[Stored data entries]
· · · · ·

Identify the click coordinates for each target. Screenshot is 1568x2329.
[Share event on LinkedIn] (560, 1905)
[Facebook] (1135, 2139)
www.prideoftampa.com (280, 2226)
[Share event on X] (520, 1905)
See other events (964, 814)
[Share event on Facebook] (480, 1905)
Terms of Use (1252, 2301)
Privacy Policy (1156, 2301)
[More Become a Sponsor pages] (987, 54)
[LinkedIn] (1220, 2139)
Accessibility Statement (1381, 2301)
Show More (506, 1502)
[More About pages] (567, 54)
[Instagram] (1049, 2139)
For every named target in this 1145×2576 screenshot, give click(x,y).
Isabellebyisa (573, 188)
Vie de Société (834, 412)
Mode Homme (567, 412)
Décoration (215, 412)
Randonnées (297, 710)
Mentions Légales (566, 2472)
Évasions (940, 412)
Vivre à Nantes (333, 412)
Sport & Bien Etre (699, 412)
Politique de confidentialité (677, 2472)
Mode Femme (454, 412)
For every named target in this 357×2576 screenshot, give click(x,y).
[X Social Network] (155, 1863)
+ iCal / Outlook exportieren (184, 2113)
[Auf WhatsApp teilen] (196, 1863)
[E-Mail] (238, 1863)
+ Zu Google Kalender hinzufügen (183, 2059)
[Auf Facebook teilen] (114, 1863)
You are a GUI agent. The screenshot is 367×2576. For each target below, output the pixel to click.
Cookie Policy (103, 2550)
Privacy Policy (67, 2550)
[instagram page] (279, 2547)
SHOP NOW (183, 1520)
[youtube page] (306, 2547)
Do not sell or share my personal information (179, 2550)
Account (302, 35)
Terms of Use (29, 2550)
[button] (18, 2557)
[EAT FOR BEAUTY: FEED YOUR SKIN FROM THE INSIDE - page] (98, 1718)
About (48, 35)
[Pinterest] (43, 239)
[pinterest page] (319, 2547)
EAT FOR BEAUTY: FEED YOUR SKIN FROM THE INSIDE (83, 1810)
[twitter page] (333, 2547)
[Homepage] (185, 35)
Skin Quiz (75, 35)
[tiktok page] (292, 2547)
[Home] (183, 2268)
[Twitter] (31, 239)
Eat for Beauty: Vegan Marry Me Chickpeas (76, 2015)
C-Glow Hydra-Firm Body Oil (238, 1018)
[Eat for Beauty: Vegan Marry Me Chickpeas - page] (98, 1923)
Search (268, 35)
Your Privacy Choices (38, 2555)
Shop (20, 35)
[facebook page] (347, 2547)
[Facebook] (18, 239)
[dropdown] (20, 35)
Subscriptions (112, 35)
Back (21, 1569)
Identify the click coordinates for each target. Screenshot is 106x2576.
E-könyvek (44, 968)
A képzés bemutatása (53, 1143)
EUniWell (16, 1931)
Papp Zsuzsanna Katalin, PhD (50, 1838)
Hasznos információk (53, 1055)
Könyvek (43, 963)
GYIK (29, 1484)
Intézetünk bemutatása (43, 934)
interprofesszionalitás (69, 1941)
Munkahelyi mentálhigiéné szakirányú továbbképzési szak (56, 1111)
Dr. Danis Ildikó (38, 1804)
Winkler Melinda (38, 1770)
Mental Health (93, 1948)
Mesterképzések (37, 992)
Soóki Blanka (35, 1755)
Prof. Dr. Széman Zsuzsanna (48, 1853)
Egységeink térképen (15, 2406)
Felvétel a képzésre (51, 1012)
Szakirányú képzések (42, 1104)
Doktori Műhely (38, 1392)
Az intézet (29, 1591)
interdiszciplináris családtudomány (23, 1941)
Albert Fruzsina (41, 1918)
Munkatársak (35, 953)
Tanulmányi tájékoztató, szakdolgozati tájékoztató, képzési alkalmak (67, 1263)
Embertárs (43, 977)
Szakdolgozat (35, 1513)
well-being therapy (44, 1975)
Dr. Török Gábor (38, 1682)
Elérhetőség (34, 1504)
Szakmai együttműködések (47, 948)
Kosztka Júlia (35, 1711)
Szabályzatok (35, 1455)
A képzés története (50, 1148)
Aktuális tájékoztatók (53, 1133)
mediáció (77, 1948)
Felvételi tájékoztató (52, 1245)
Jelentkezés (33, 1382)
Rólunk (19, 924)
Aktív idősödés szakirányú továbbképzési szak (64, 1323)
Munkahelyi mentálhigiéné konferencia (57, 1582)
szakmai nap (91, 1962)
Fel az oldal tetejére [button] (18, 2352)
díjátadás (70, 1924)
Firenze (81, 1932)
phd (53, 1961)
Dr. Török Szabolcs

· · · · ·

Goal of the exercise
From the records above, return each line that has the string "target".

Expected output
Identify the click coordinates for each target. Screenshot is 1568x2329.
For every named target in this 1145×2576 screenshot, give click(x,y).
For every named target in this 357×2576 screenshot, give click(x,y).
You are a GUI agent. The screenshot is 367×2576. For each target below, output the pixel to click.
Identify the click coordinates for each target. Screenshot is 106x2576.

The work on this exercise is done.